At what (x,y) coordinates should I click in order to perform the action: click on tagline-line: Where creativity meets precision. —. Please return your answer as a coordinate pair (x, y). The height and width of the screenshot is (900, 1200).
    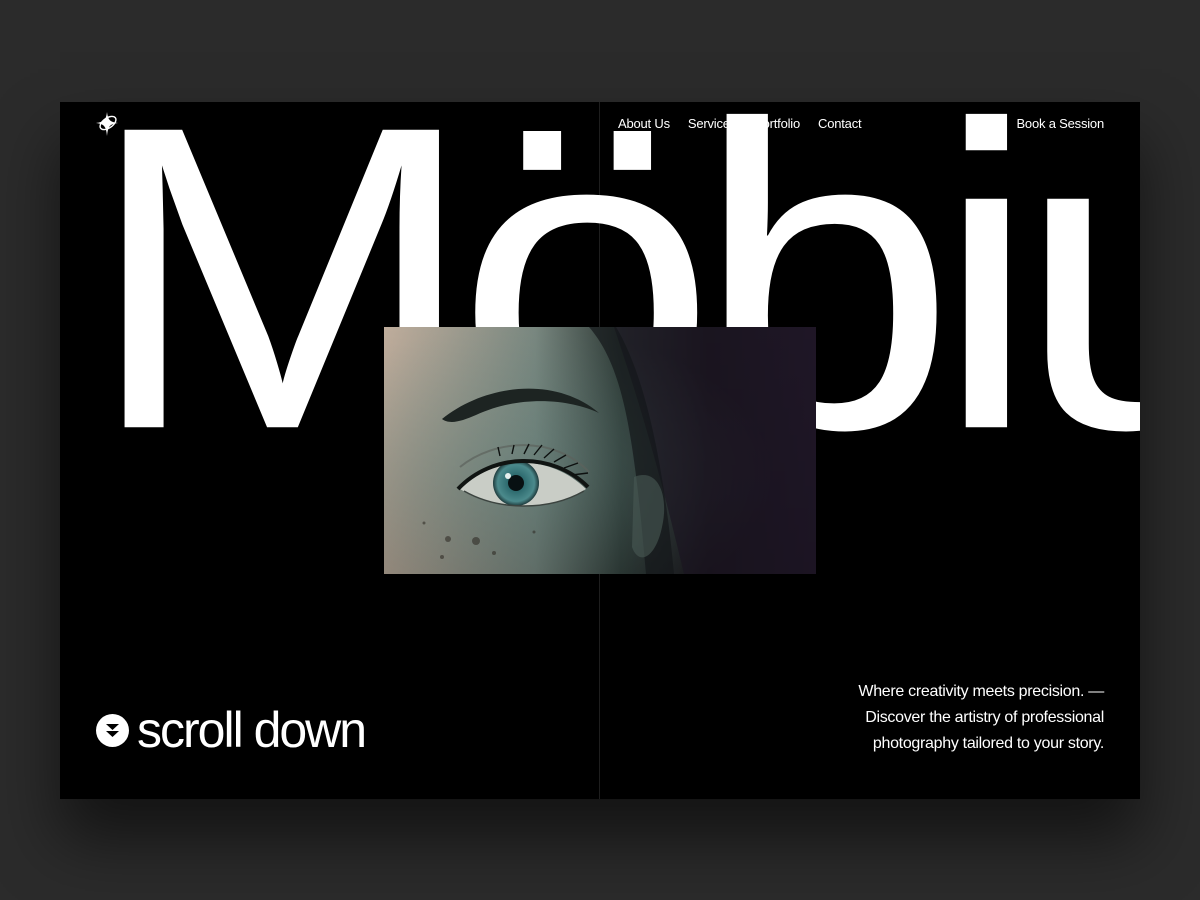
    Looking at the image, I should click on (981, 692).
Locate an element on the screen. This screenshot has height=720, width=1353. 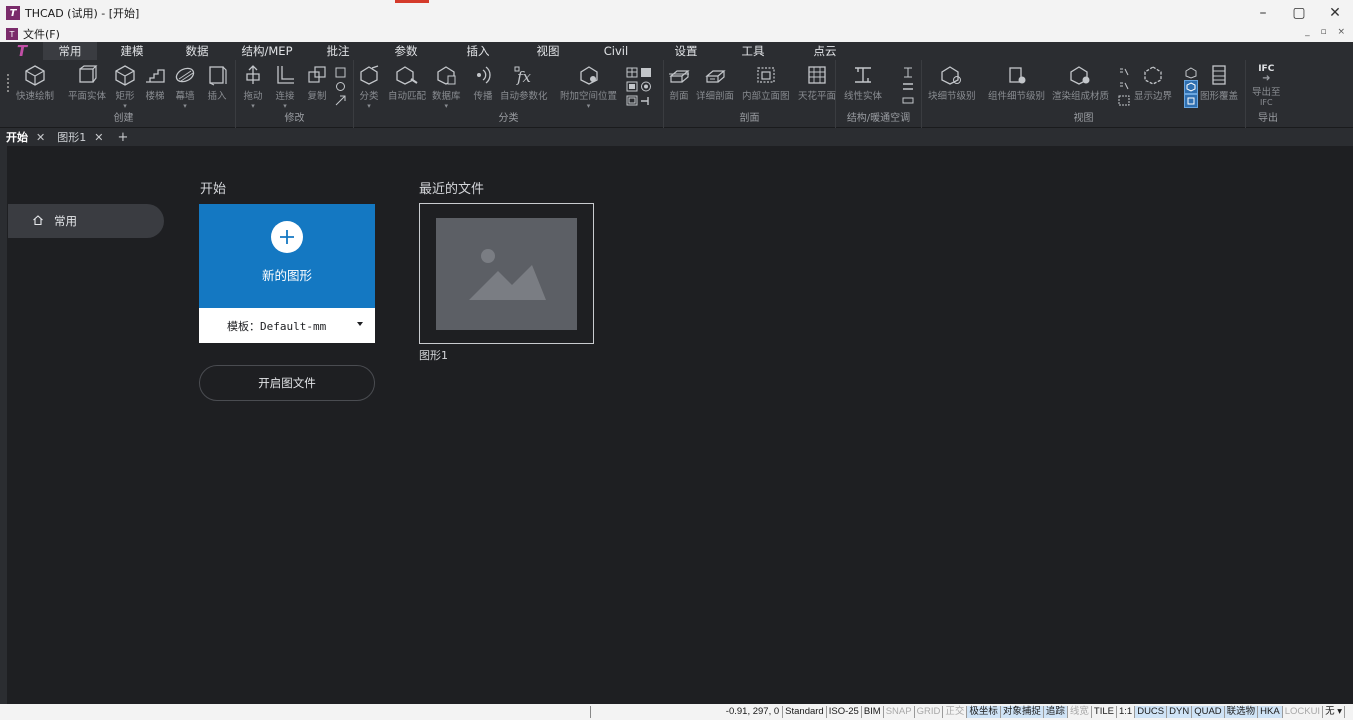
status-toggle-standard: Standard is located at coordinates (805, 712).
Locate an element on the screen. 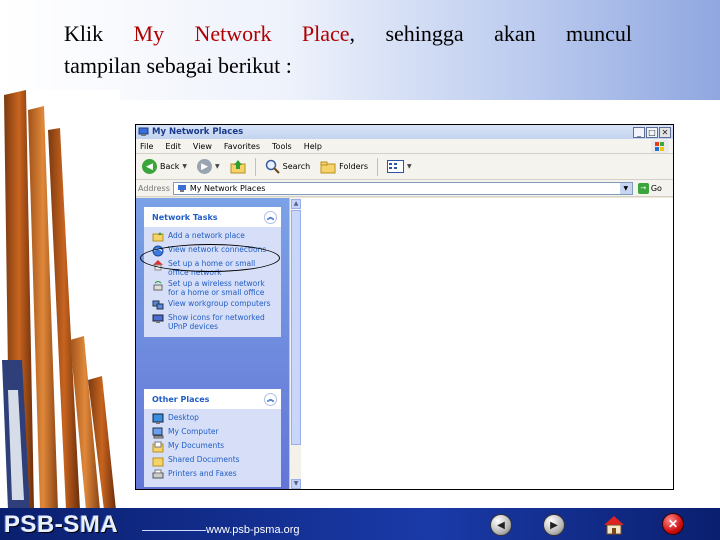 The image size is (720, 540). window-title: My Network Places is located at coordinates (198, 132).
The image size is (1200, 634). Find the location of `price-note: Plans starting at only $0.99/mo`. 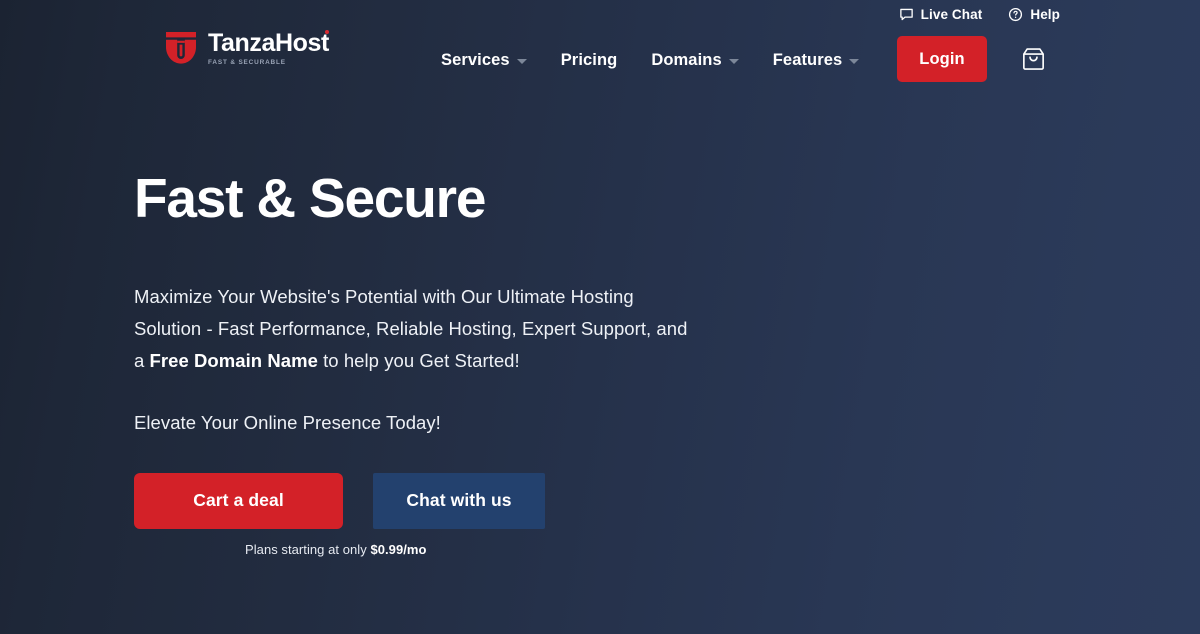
- - - - -
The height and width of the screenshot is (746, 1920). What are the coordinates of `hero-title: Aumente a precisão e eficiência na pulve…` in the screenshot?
- - - - -
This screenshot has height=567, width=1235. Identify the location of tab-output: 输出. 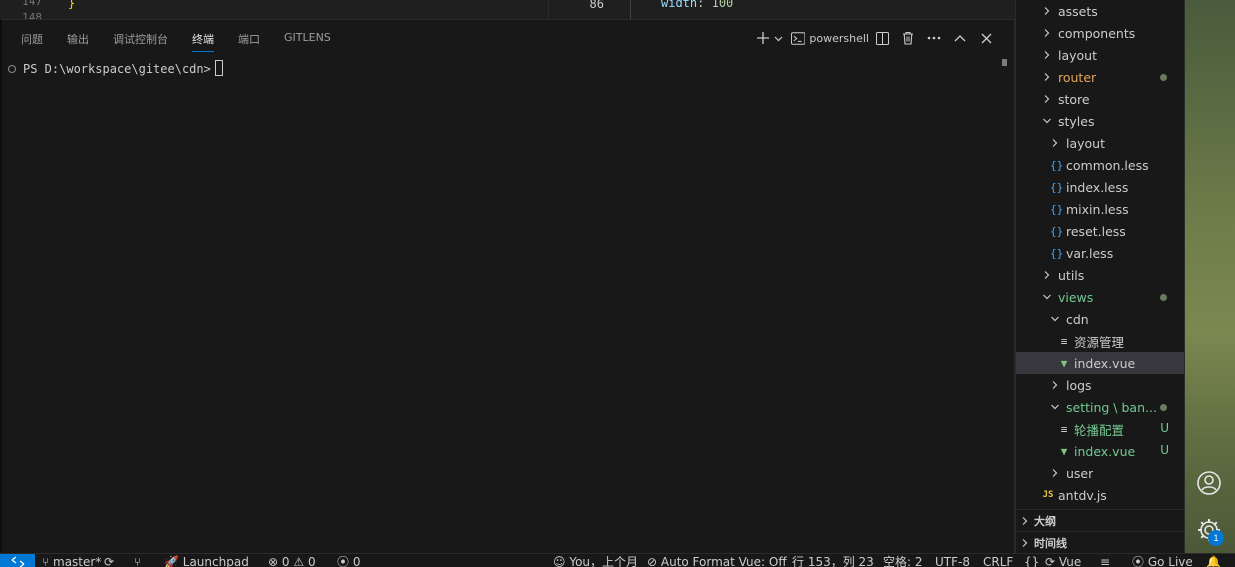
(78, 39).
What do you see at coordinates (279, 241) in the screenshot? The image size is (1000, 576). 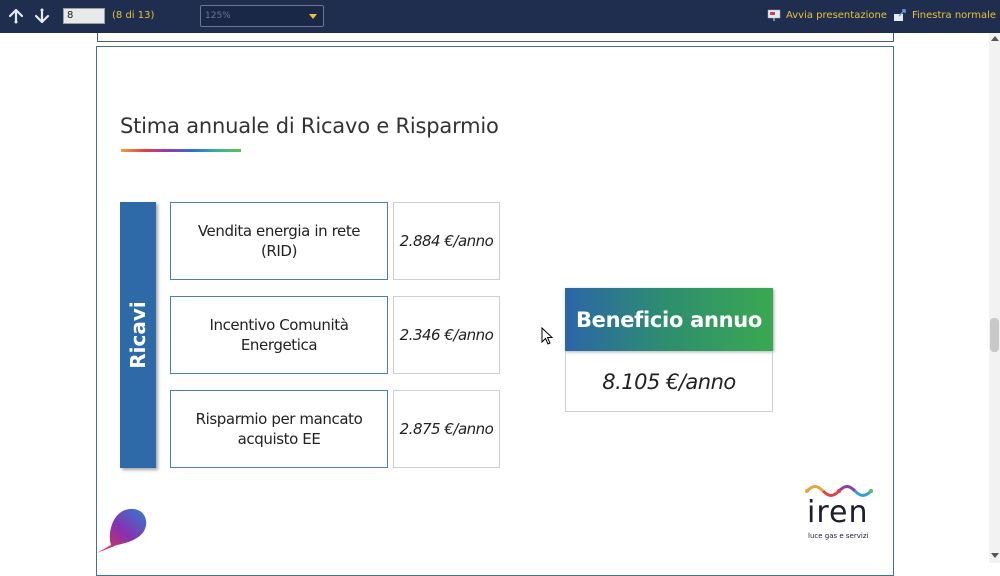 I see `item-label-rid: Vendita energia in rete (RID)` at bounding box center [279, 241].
- - - - -
> _EXERCISE_
Take the lines starting with the line that contains "At what (x,y)" and going on through the line that contains "status-toggle-standard: Standard is", and recast them as a Markdown table with a Row column for the row number and a Line column for the line, skipping any blank lines. Leave the pictures out.

> _RESPONSE TO THIS EXERCISE_
| Row | Line |
|---|---|
| 1 | At what (x,y) coordinates should I click in order to perform the action: click on tagline-line: Where creativity meets precision. —. Please return your answer as a coordinate pair (x, y). The height and width of the screenshot is (900, 1200). |
| 2 |     Looking at the image, I should click on (981, 692). |
| 3 | Locate an element on the screen. This screenshot has height=720, width=1353.  |
| 4 | status-toggle-standard: Standard is located at coordinates (805, 712). |